How do medics diagnose diseases? They might get some help from the RAF
Running tests to diagnose diseases should be easy right? Let’s say you take a blood test – if the result is above a certain threshold, you’ve got the disease. Easy. Well, unfortunately it’s often more difficult than that, read on to find out why.
Blood tests, like any thing else in a population, have a range of normal values. Imagine they’re a bit like height. If you plot height of people on a graph, it would look like a “Bell-shaped curve” with a lot of people with heights around the average, and fewer people very tall or very short. This is called a “normal distribution”.
It’s the same with blood tests. Blood tests have a “normal range”, with most people having values around the average, and fewer at the extremes of higher and lower values. Let’s say we’re looking at a disease like hyperthyroidism (an overactive thyroid). You could work out a cutoff value (the dotted line in the picture below), which anyone with hyperthyroidism has a blood test above, and anyone without hyperthyroidism has a value below.
That would be great, but unfortunately it’s really really rare for that to be the case in real life. Often there’s an overlap between “normal values” and the range people with a disease have, like in the picture below. The problem with this is that if you use the same cutoff, there’s going to be some people who don’t have the disease with a value above the cutoff (called False Positives) and some people with the disease who have a value below the cutoff (called False Negatives).
So how can medics get around this? Well, to understand some of the techniques they use, let’s go back in history to the Second World War.

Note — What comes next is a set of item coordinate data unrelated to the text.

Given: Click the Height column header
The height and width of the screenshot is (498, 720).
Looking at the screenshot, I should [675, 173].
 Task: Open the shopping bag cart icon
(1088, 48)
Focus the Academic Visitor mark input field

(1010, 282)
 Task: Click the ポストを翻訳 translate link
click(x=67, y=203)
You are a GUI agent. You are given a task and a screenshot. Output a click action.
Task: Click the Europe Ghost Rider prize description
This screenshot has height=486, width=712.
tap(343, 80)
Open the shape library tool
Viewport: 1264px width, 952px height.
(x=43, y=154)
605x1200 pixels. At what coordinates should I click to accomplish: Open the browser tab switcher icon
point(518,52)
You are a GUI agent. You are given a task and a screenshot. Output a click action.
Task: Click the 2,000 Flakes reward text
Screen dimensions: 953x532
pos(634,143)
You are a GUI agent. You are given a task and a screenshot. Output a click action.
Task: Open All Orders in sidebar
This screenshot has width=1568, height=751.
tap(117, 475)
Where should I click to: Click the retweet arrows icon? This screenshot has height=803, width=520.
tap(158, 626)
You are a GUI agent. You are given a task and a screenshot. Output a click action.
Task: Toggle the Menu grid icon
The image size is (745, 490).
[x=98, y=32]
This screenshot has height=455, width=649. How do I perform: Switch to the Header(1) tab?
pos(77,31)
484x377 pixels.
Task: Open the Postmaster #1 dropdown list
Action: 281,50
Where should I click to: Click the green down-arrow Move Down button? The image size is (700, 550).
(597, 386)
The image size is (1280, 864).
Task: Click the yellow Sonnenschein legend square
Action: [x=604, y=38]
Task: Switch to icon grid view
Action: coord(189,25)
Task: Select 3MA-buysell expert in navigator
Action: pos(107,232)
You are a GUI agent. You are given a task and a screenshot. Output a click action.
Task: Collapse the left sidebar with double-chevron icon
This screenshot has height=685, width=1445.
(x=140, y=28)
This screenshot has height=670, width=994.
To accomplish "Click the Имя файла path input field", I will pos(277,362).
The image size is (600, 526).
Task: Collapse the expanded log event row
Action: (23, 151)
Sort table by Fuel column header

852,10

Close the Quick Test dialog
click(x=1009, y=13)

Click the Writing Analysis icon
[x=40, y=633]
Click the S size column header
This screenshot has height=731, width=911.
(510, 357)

During the Second World War RAF command had a problem. They had a new radar system which scanned the skies looking for enemy aircraft. The problem with this is that occasionally it would pick up things that weren’t enemy aircraft and they didn’t want to scramble their Spitfires in response to a flock of birds or something. This situation is pretty similar to healthcare. There’s a set number of resources (whether that’s Spitfires or hospital beds), and they want to make sure they get the best combination of not missing something they should respond to (either not missing enemy aircraft or missing people with a disease) without using up their limited resources for things they didn’t need to respond to (whether that’s scrambling Spitfires to flocks of birds, or overinvestigating people who are actually healthy because they wrongly think they might have a disease).
So the RAF developed a clever system called “Receiver Operating Characteristic”. This moves the cutoff up and down, and sees how the system responds to this, in order to work out what the best cutoff will be.
Let’s look at how that works. In the graphs below, the cutoff moves up and down. The first one shows a cutoff somewhere in the middle. Most of the time the system works well, but there’s an overlap in the middle where there are errors. In about half of the errors, Spitfires are scrambled to respond to flocks of birds by mistake (shown in the graph as Big Bird off of Sesame Street). In the other half of errors, Spitfires are not scrambled when there actually are enemy aircraft. If they shift the cutoff value up, they miss more enemy aircraft but are scrambled less often, if they shift the cutoff down they miss less enemy aircraft but are scrambled more often when they don’t need to be.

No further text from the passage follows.